▶ [GIVEN REQUEST]: Please copy out the material word for word, starting with its first line and going on through the line with "Action: (x=104, y=220)", both included.

▶ [SUPPLIED DATA]:
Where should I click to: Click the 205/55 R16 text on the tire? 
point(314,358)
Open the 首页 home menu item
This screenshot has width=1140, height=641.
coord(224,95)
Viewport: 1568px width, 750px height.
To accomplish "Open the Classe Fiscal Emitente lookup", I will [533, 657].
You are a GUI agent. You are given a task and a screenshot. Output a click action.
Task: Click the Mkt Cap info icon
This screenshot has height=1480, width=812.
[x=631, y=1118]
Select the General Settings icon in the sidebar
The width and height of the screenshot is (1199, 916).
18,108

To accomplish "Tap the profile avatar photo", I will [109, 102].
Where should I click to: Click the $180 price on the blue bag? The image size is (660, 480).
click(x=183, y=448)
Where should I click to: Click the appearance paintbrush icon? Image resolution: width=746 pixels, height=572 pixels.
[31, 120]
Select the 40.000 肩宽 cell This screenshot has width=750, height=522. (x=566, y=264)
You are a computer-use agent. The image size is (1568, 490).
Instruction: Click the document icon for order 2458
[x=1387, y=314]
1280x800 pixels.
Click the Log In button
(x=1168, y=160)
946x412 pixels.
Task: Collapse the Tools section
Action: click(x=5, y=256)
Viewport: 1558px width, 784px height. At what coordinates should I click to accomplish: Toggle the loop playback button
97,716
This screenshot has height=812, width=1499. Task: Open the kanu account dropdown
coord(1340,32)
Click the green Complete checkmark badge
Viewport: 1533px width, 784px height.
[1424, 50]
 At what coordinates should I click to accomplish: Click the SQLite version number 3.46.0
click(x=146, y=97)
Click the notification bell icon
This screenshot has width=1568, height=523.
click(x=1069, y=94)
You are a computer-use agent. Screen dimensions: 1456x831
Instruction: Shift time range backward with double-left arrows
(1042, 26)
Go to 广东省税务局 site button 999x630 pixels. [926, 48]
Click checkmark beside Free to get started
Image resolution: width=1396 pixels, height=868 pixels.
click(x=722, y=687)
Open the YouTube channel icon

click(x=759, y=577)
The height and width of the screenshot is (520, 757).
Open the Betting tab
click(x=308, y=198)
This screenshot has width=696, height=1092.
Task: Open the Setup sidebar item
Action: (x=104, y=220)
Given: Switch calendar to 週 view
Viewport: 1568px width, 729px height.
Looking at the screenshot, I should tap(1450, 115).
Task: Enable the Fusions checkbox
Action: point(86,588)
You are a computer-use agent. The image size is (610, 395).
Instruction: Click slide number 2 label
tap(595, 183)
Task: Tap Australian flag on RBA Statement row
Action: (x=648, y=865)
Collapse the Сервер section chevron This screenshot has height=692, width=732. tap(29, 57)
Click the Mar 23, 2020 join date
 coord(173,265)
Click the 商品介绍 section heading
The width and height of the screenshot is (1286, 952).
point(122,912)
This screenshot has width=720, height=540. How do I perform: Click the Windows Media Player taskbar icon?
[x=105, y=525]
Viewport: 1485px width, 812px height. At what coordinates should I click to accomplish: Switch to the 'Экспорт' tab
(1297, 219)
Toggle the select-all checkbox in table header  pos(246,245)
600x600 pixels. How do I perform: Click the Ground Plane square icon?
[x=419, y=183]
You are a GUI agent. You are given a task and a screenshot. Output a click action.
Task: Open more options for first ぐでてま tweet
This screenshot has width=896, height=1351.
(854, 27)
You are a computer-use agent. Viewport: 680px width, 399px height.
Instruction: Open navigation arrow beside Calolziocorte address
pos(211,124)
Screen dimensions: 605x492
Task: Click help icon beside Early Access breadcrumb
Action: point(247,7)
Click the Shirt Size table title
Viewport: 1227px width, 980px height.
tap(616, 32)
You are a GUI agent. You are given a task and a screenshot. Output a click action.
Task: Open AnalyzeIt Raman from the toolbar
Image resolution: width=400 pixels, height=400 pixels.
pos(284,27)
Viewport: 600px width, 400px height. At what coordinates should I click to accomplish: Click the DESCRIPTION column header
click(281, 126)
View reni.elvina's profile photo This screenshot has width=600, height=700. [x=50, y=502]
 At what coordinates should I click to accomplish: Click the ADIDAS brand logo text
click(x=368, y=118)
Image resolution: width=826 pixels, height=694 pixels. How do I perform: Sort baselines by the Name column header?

▶ [RIGHT ANSWER]:
Where should I click to: Click the 205/55 R16 text on the tire? 
point(314,358)
Open the 首页 home menu item
This screenshot has width=1140, height=641.
coord(224,95)
Viewport: 1568px width, 750px height.
To accomplish "Open the Classe Fiscal Emitente lookup", I will [533, 657].
You are a GUI agent. You are given a task and a screenshot. Output a click action.
Task: Click the Mkt Cap info icon
This screenshot has height=1480, width=812.
[x=631, y=1118]
Select the General Settings icon in the sidebar
The width and height of the screenshot is (1199, 916).
18,108

To accomplish "Tap the profile avatar photo", I will [109, 102].
Where should I click to: Click the $180 price on the blue bag? The image size is (660, 480).
click(x=183, y=448)
Where should I click to: Click the appearance paintbrush icon? Image resolution: width=746 pixels, height=572 pixels.
[31, 120]
Select the 40.000 肩宽 cell This screenshot has width=750, height=522. (x=566, y=264)
You are a computer-use agent. The image size is (1568, 490).
Instruction: Click the document icon for order 2458
[x=1387, y=314]
1280x800 pixels.
Click the Log In button
(x=1168, y=160)
946x412 pixels.
Task: Collapse the Tools section
Action: click(x=5, y=256)
Viewport: 1558px width, 784px height. At what coordinates should I click to accomplish: Toggle the loop playback button
97,716
This screenshot has height=812, width=1499. Task: Open the kanu account dropdown
coord(1340,32)
Click the green Complete checkmark badge
Viewport: 1533px width, 784px height.
[1424, 50]
 At what coordinates should I click to accomplish: Click the SQLite version number 3.46.0
click(x=146, y=97)
Click the notification bell icon
This screenshot has width=1568, height=523.
click(x=1069, y=94)
You are a computer-use agent. Screen dimensions: 1456x831
Instruction: Shift time range backward with double-left arrows
(1042, 26)
Go to 广东省税务局 site button 999x630 pixels. [926, 48]
Click checkmark beside Free to get started
Image resolution: width=1396 pixels, height=868 pixels.
click(x=722, y=687)
Open the YouTube channel icon

click(x=759, y=577)
The height and width of the screenshot is (520, 757).
Open the Betting tab
click(x=308, y=198)
This screenshot has width=696, height=1092.
Task: Open the Setup sidebar item
Action: (x=104, y=220)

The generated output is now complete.